Usually, it is easier to start a new website than migrating\index{Site Migration} an old one to a new framework, but you may have to do it anyway because of the useful content on the old website that should not simply be discarded. A lazy solution is to leave the old website as is, start a new website with a new domain, and provide a link to the old website. This may be a hassle to your readers, and they may not be able to easily discover the gems that you created on your old website, so I recommend that you migrate your old posts and pages to the new website if possible.

This process may be easy or hard, depending on how complicated your old website is. The bad news is that there is unlikely to be a universal or magical solution, but I have provided some helper functions in blogdown as well as a Shiny application to assist you, which may make it a little easier for you to migrate from Jekyll and WordPress sites.
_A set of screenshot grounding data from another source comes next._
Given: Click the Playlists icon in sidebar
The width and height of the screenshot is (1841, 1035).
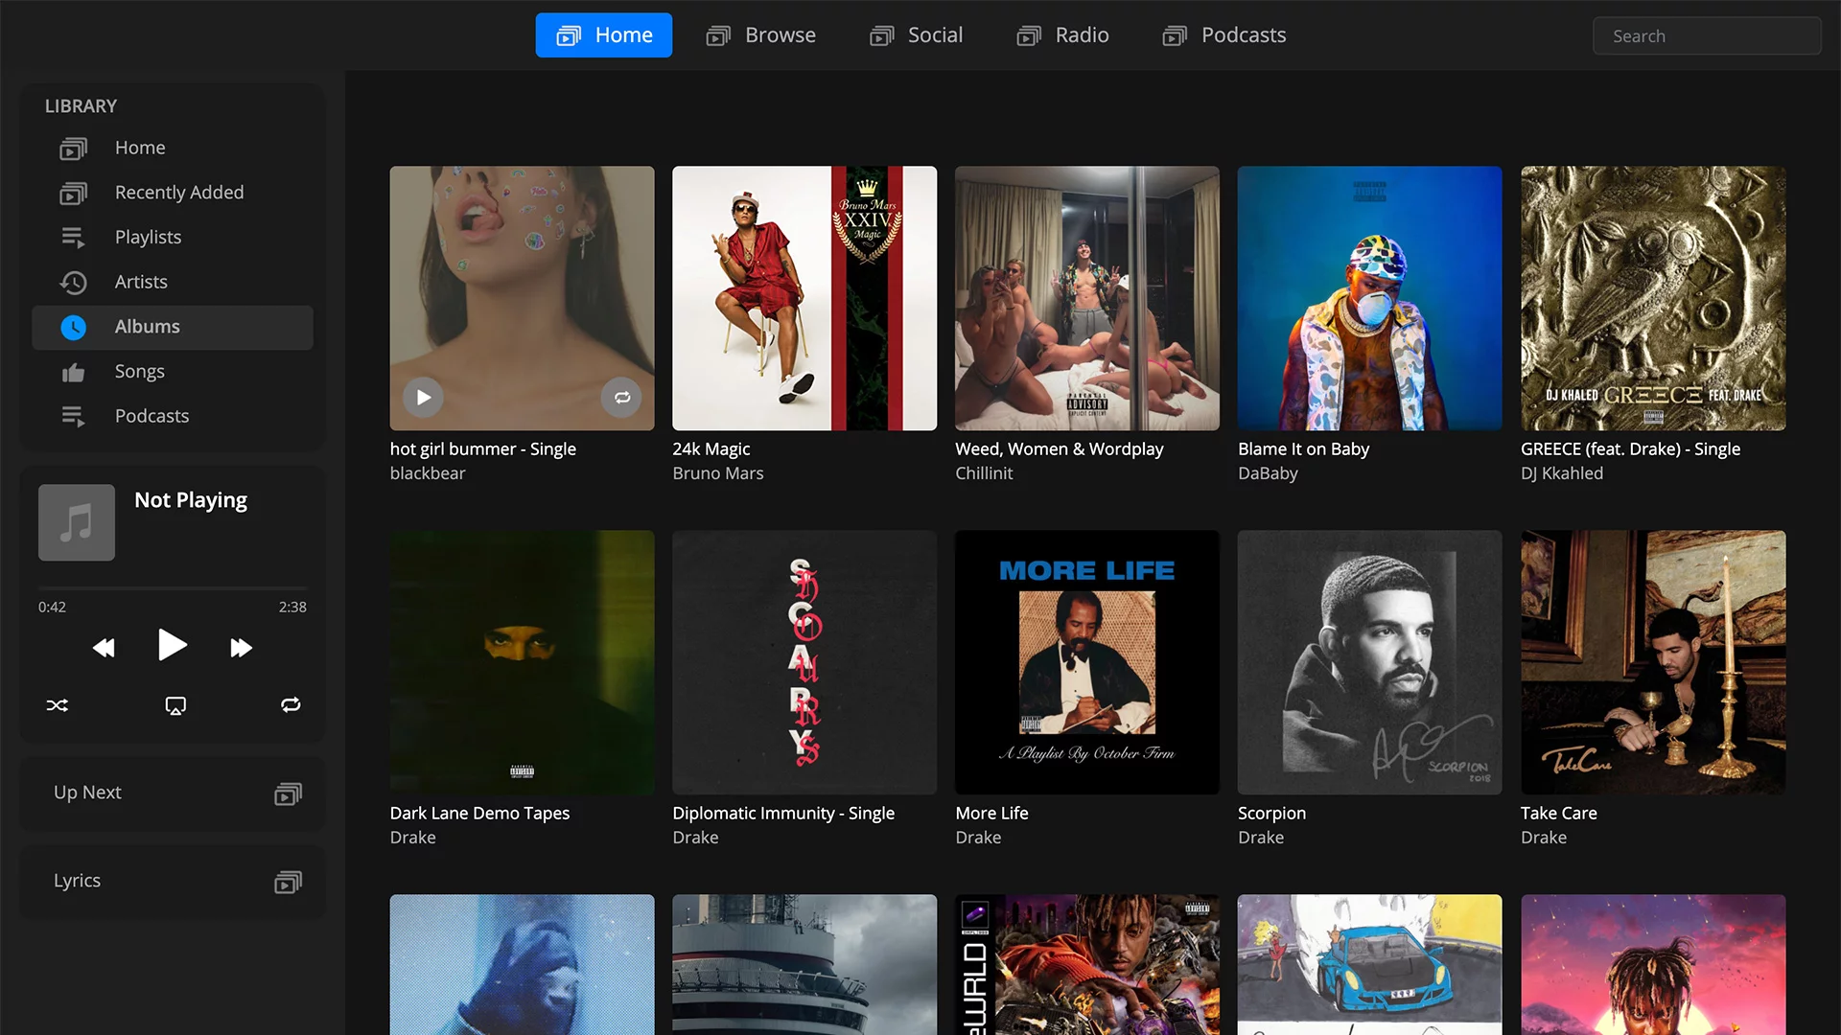Looking at the screenshot, I should point(71,237).
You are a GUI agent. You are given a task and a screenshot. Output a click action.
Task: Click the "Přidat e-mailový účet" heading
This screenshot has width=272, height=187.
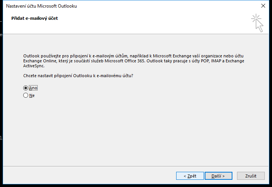coord(35,18)
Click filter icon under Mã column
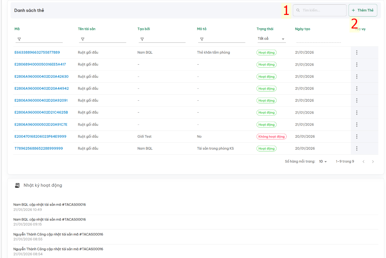Screen dimensions: 386x258 coord(19,39)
To give you an idea about the possible amount of work required, I can tell you that it took me a whole week (from the morning to midnight every day) to migrate several of my personal Jekyll-based websites to Hugo and blogdown. The complication in my case was not only Jekyll, but also the fact that I built several separate Jekyll websites (because I did not have a choice in Jekyll) and I wanted to unite them in the same repository. Now my two blogs (Chinese and English), the knitr [@R-knitr] package documentation, and the animation package [@R-animation] documentation are maintained in the same repository: https://github.com/rbind/yihui. I have about 1000 pages on this website, most of which are blog posts. It used to take me more than 30 seconds to preview my blog in Jekyll, and now it takes less than 2 seconds to build the site in Hugo.

Another complicated example is the website of Rob J Hyndman (https://robjhyndman.com). He started his website in 1993 (12 years before me), and had accumulated a lot of content over the years. You can read the post https://support.rbind.io/2017/05/15/converting-robjhyndman-to-blogdown/ for the stories about how he migrated his WordPress website to blogdown. The key is that you probably need a long international flight when you want to migrate a complicated website.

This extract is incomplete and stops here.